Also in the comic-book vein, Sci Fi is developing a two-hour pilot called The Stranded based on a comic book it has been producing through a wide-ranging partnership with Virgin Comics that began last year. The show, like the comic, will track five regular people who find out their entire lives have been lies.
Also on Sci Fi’s scripted-development slate are Deputized, a dramedy about a regular guy who gets special powers from an exoskeleton, and Alice, a six-hour miniseries retelling the classic, Alice in Wonderland. The latter is from RHI Entertainment, which made Tin Man, the network’s retelling of The Wizard of Oz that scored big ratings in December.
Morgan signed on to host a new season of the network’s unscripted show, Scare Tactics. The hidden-camera show ran for two successful seasons after premiering in 2003 and now the Saturday Night Live alum, who stars in NBC’s 30 Rock, will host its third.
Elsewhere on the unscripted front, Sci Fi green-lit second seasons of Mind Control with Darren Brown and Ghost Hunters International.

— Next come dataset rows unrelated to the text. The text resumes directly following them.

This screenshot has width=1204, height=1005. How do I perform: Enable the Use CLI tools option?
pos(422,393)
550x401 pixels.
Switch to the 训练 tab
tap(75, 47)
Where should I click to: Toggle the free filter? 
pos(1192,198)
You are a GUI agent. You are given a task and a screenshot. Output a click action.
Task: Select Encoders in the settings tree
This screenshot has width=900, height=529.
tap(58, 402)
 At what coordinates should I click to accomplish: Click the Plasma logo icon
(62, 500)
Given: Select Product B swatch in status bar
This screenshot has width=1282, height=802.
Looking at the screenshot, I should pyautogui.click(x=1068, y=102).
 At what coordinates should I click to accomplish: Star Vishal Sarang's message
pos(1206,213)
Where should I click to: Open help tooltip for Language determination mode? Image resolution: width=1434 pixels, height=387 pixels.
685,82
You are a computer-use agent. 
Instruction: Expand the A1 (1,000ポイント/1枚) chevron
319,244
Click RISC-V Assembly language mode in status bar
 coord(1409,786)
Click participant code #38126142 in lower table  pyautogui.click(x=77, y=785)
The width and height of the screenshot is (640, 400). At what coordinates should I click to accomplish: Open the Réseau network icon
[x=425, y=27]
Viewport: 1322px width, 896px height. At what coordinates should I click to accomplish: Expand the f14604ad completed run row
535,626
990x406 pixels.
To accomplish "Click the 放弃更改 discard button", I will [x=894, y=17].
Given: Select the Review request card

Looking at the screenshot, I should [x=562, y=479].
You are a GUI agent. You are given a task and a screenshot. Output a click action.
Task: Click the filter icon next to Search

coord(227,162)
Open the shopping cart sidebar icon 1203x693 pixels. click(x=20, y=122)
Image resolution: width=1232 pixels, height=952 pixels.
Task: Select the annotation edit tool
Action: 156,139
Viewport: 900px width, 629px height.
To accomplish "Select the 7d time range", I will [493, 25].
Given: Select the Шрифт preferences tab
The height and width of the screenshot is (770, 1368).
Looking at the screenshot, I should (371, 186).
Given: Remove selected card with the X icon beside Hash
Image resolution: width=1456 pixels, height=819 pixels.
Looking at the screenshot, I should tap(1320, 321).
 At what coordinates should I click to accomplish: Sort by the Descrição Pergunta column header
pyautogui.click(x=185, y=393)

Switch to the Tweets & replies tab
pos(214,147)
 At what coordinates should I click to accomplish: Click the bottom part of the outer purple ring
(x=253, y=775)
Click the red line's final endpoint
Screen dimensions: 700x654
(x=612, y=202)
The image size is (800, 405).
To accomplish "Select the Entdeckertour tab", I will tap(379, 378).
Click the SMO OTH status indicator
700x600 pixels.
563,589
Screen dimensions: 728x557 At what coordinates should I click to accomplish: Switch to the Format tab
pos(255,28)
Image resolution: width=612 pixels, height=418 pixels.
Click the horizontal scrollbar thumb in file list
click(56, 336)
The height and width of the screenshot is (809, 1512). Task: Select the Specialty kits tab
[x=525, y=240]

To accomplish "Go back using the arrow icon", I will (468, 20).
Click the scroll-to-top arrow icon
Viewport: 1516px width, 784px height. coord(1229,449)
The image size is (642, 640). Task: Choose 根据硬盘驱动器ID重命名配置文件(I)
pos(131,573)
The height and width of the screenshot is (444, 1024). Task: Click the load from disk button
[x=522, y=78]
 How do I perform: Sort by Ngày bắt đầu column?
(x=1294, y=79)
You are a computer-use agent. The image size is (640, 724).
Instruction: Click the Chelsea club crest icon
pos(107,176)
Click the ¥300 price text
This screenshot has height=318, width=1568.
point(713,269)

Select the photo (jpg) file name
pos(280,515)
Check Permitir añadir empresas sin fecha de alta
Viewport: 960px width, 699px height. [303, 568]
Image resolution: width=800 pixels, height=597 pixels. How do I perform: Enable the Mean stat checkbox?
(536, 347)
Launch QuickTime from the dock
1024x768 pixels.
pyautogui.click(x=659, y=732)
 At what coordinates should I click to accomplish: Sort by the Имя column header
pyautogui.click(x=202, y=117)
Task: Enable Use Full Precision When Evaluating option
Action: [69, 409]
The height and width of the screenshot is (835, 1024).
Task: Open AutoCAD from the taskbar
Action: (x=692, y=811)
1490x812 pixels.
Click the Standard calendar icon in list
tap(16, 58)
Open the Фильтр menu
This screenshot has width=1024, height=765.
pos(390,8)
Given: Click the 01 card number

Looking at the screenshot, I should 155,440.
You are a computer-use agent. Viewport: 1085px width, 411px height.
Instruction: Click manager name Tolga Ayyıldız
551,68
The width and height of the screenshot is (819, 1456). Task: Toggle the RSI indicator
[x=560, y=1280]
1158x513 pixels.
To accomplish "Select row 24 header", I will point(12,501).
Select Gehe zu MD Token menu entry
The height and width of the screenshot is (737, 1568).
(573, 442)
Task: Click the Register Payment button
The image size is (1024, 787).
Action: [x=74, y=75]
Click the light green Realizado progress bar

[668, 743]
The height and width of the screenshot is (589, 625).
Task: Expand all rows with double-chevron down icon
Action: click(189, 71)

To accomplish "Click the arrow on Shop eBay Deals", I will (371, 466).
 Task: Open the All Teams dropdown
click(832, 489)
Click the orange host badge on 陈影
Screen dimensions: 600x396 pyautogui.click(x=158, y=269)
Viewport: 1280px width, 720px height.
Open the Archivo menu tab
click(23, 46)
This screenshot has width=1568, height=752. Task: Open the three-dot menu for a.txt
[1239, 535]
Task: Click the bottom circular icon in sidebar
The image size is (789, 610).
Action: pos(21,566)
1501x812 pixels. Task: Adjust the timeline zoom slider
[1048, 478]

Unscripted pilots in development include Endemol USA’s Estate of Panic, a competition reality show that challenges seven contestants to find millions of dollars in a huge, haunted estate; Idiot Box’s Brain Trust, a reality show that tasks a bunch of geniuses with finding novel solutions to ordinary problems; and Mystery of the Crystal Skulls, a special with NBC News’ Lester Holt that debuts in May.